Will you set down every line of the listing below word for word, leaving the pictures out?

━━━ Task data ━━━

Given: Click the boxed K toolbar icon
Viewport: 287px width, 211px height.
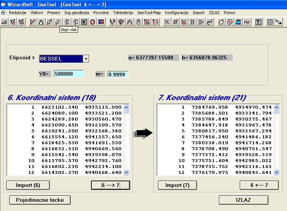Looking at the screenshot, I should [84, 22].
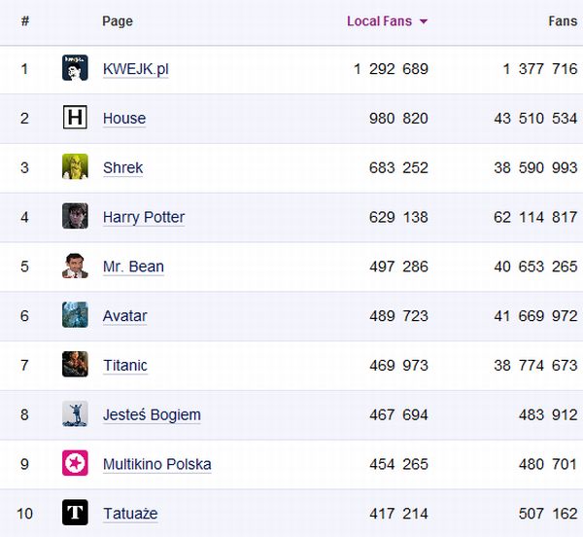Click the Mr. Bean page icon
Viewport: 583px width, 537px height.
tap(75, 266)
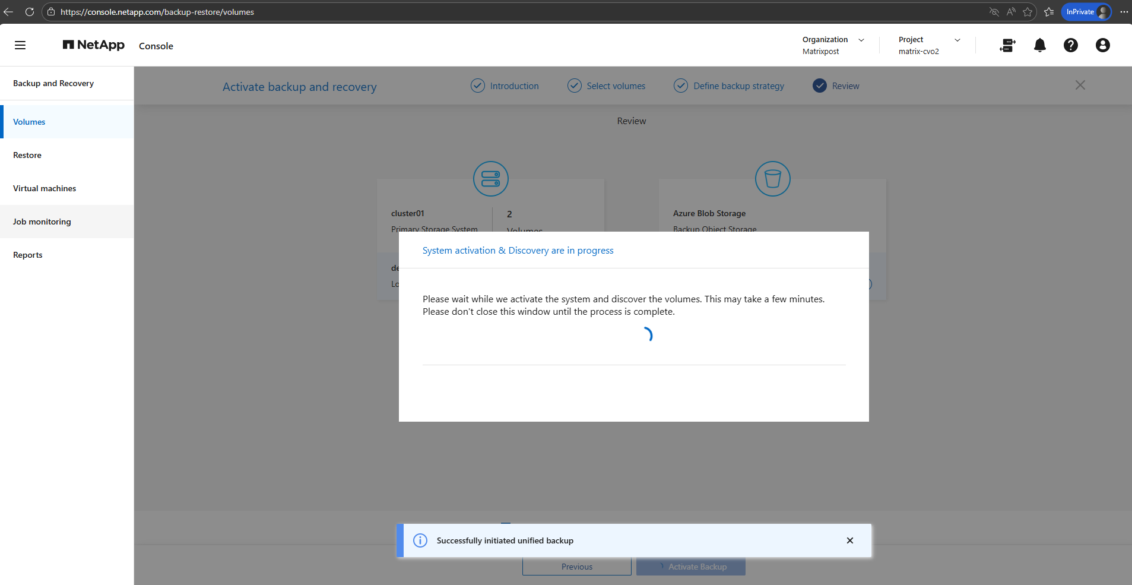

━━━

*Correct answer:*
Given: Click the boxed K toolbar icon
Viewport: 287px width, 211px height.
Looking at the screenshot, I should [84, 22].
Click the Mr. Bean page icon
Viewport: 583px width, 537px height.
tap(75, 266)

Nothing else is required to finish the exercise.